▶ GIVEN EXERCISE A:
The mailing-list post on FreeBSD and the Microtek Scanmaker II opens with several header details before the line beginning "On Wednesday 18 June 2003". List each of those header details.
▶ GIVEN EXERCISE B:
Reproduce the stretch of the scanner post from "I really don't" through "important way*. Ugh.".

------ SOURCE TEXT ------

[sane-devel] FreeBSD and Microtek Scanmaker II
Nakal
nakal@web.de
Wed, 18 Jun 2003 23:51:22 +0200
On Wednesday 18 June 2003 19:30, you wrote:
> 0) None of this generation of Microtek scanners supports SCSI
> disconnect. Disconnect needs to be disabled for the scanner device
> (if not the whole bus), and you should expect the scanner to
> monopolize the entire bus during a scan.
I really don't understand SCSI much. FreeBSD gives me still "unexpected
disconnect" with my scanner, after I switched off "disconnection" in my
controller's BIOS.
> 1) The firmware in the earlier Microtek scanners is particularly
> brain-dead with regards to timeouts like this. Even worse, I have
> pretty extensive documentation from Microtek --- *but every scanner
> deviates from the documented behavior in some important way*. Ugh.

------ MATERIAL ------

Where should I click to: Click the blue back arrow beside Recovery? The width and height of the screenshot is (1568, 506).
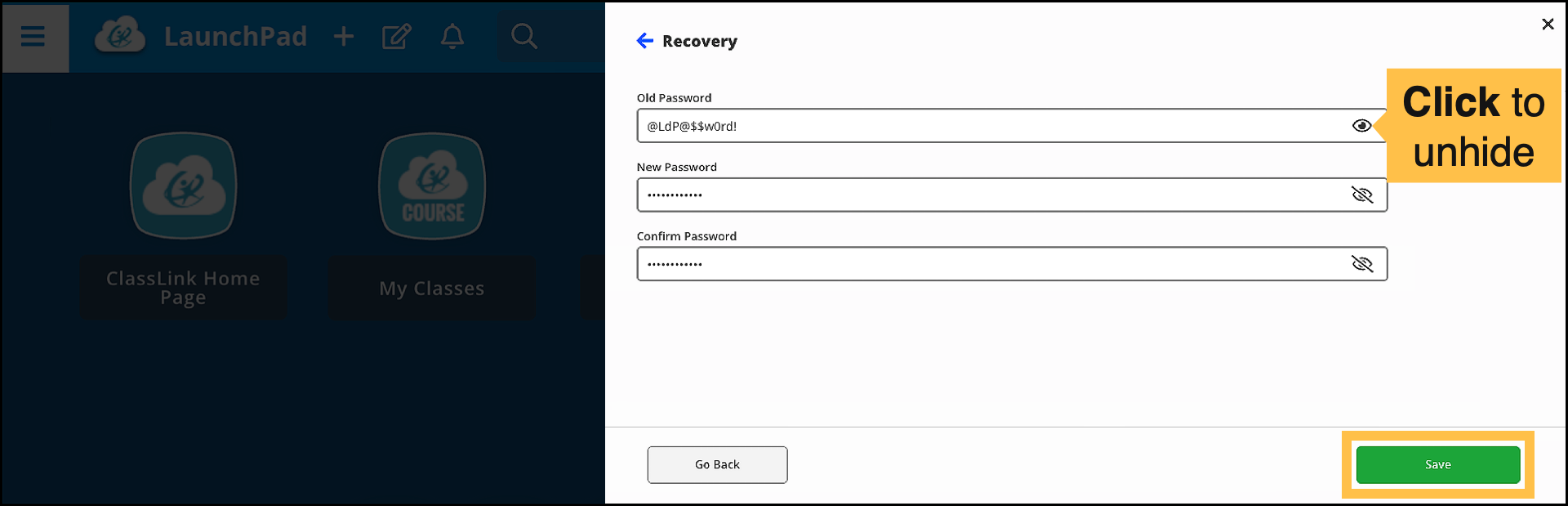point(645,41)
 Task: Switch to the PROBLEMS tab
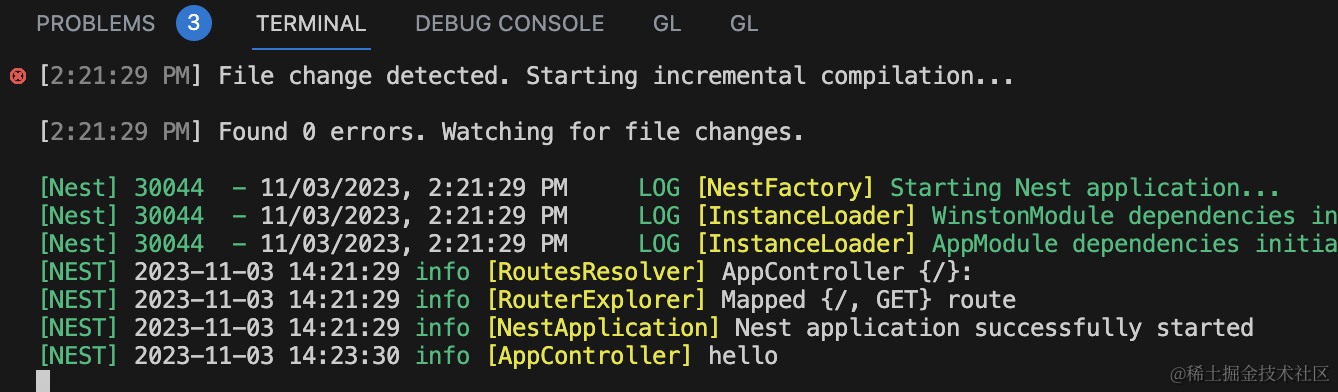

------

▶ OUTPUT A:
- Subject: [sane-devel] FreeBSD and Microtek Scanmaker II
- Sender: Nakal
- Email address: nakal@web.de
- Date: Wed, 18 Jun 2003 23:51:22 +0200

▶ OUTPUT B:
I really don't understand SCSI much. FreeBSD gives me still "unexpected
disconnect" with my scanner, after I switched off "disconnection" in my
controller's BIOS.
> 1) The firmware in the earlier Microtek scanners is particularly
> brain-dead with regards to timeouts like this. Even worse, I have
> pretty extensive documentation from Microtek --- *but every scanner
> deviates from the documented behavior in some important way*. Ugh.